04.得月って何?





 平安中期の桂別業と近世初頭の桂離宮をいきなりまたいでしまったが、水面に映った月影の観照を意識した建築の系譜は、その間に挟まれた中世期においても認められる。引き続きそれを見てゆこう。

 この場合まず、とっかかりとして平安末期頃に成立した庭造りの教本で、『作庭記』の通称で知られる『前栽秘抄』の記述に触れておく。



 唐人か家にかならず楼閣あり高楼はさることにしてうちまかせては軒みしかきを楼と名つけ簷長を閣となつく楼は月をみむため閣はすゝしからむしめむかため



【訳】
 唐人の家には必ず楼閣がある。高楼はもちろんのことであるが、大方は軒の短いものを楼と名付け、簷(のき)の長いものを閣と名付ける。楼は月を見るため、閣は涼しくするためである。
『前栽秘抄』雑部 森蘊訳




 これをみると、軒の短い楼閣は「月を見むため」のものであったと言うことになっている。現在、おそらくそのような観月目的で造営された平安期の楼閣は現存しないだろうが、当時の和詩などをみると、たまに楼に登って眺めた月の出てくるものがあるので、どうやら当時、貴族の邸宅の庭などには、観月目的で造られたこのような楼閣が本当にあったらしい。桂別業を詠った和詩に登場していた、水面に映った月影を観賞するための楼閣も、そうしたものの1つであったとおもわれる。

 銀沙灘と向月台

洗月泉
 この平安期に造られた観月目的の楼閣の系譜を引いているのか、あるいは全く無関係なのかはよく分からないが、続く鎌倉期に入ると大陸からもたらされた建築様式の影響を受け、禅宗寺院などで始まった高楼建築の中に、観月を意識したものが出てくる。そして、現存するこうした月を意識した高楼建築のもっとも代表的な作例が、足利時代末に造営された慈照寺の銀閣なのである。

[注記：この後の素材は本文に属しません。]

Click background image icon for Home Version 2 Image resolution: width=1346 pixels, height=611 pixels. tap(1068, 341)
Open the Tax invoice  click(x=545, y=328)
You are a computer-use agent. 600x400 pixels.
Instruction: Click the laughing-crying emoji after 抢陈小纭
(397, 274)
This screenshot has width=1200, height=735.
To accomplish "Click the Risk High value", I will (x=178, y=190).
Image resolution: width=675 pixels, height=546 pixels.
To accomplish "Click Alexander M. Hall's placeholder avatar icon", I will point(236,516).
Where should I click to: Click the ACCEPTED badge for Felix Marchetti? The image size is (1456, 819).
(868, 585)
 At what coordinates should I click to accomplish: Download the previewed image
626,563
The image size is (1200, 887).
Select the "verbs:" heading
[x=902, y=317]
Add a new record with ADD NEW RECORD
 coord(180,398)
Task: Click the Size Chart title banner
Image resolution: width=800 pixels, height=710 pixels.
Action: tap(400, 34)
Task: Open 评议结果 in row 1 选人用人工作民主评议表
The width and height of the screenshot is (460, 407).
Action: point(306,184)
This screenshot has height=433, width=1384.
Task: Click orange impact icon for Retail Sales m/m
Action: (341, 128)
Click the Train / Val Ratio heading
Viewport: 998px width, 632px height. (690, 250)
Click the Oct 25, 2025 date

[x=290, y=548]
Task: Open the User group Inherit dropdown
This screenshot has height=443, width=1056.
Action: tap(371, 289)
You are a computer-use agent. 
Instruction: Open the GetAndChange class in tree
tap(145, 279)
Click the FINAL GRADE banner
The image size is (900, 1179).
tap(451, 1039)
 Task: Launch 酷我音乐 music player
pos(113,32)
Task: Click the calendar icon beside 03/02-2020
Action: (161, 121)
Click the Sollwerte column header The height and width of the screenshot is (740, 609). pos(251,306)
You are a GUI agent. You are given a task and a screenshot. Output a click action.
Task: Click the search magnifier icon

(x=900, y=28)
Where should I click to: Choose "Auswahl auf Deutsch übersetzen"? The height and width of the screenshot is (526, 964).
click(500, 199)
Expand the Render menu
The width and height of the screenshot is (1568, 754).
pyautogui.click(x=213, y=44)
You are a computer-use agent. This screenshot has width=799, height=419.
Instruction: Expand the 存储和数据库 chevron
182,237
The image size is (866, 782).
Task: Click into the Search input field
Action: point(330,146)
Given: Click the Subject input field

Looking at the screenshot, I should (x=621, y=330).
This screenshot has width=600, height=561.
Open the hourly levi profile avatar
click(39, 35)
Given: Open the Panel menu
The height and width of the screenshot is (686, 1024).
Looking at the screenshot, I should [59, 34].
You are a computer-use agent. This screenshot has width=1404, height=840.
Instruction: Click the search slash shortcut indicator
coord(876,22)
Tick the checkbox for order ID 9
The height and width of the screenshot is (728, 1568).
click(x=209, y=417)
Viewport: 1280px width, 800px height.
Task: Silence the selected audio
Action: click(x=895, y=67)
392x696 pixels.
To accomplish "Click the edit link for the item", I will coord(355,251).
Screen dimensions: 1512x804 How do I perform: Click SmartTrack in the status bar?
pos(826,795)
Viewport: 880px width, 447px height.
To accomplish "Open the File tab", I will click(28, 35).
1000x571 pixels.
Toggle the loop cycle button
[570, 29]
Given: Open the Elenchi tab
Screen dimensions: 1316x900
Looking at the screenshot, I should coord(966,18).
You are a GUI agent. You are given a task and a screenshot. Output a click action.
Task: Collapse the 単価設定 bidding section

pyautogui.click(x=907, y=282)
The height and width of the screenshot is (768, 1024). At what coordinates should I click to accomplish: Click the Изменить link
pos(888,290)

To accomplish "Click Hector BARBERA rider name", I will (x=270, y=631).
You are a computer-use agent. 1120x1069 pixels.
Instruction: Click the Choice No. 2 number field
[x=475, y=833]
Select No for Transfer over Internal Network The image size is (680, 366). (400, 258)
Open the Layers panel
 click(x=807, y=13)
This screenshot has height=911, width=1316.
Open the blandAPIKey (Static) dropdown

 慈照寺はもともと、足利義政によって造営された山荘で、寺院となったのは彼の死後である。銀閣は義政の住居と仏殿を兼ねて建てられたが、その造営の際、彼は月を非常に意識した。と言うのもたとえば、慈照寺がその懐に抱かれている正面の山は「月待山」と呼ばれており、その名前どおり義政は、この山に上る月を銀閣から待ち望んだのである。彼が月待山に上った月を詠った歌も残されている。

 また、銀閣は金閣と違い、実際に、外壁に銀箔が貼られることはなかったと言われるが、軒庇の裏にだけは銀の胡粉の痕跡が残っている。建築史家の宮元健次によれば、この胡粉は池に反射して下方から入ってくる月光を、屋内へ導入するための仕掛けであったと言う。
 それからまた、銀閣の苑内には「洗月泉」と呼ばれる小さな滝があり、この名前は、その細流と飛沫に月光が宿る様子を逆説的に表現したものだろう。
 さらに、銀閣に行ったことのある人は建物のまわりに、白い砂利を大量につかって造られた、「銀沙灘(ぎんしゃだん)」と呼ばれる波形を付けられた段や、「向月台」と呼ばれる築山が、何だか唐突な感じであることに気づいたと思う。あれは東海の海洋上にあるとされた須弥山や洋上の波を模したものらしいが、同じく宮元健次によれば、あの砂利の石は、光をよく反射する石英や斜長石なので、月光をはね返して銀閣をライトアップするねらいもあると言う(※1)。こうしてみると銀閣とその周囲の庭園は、月を非常に意識した装置となっており、その意味では桂離宮ととてもよく似ているとおもう(※2)。



銀 閣 金 閣



横浜三渓園の臨春閣
 さて、このように月を非常に意識した装置であるところの銀閣は、上の画像にあるとおり、建物の正面が庭の池と非常に近接して立地している。このことは、銀閣とはあらゆる意味で対照的とされることの多い鹿苑寺の金閣の場合も同じである。
 そうじて日本庭園の中にある建物は近くに池のあることが多いが、それにしても金閣と銀閣は近接の度合いが著しい。このことは、この2つの建物だけにかぎったことではなく、金閣・銀閣とともに、三閣≠ニ称せられる西本願寺の飛雲閣や横浜三渓園の臨春閣等の場合も同様である。ここには何らかの意図が感じられないか。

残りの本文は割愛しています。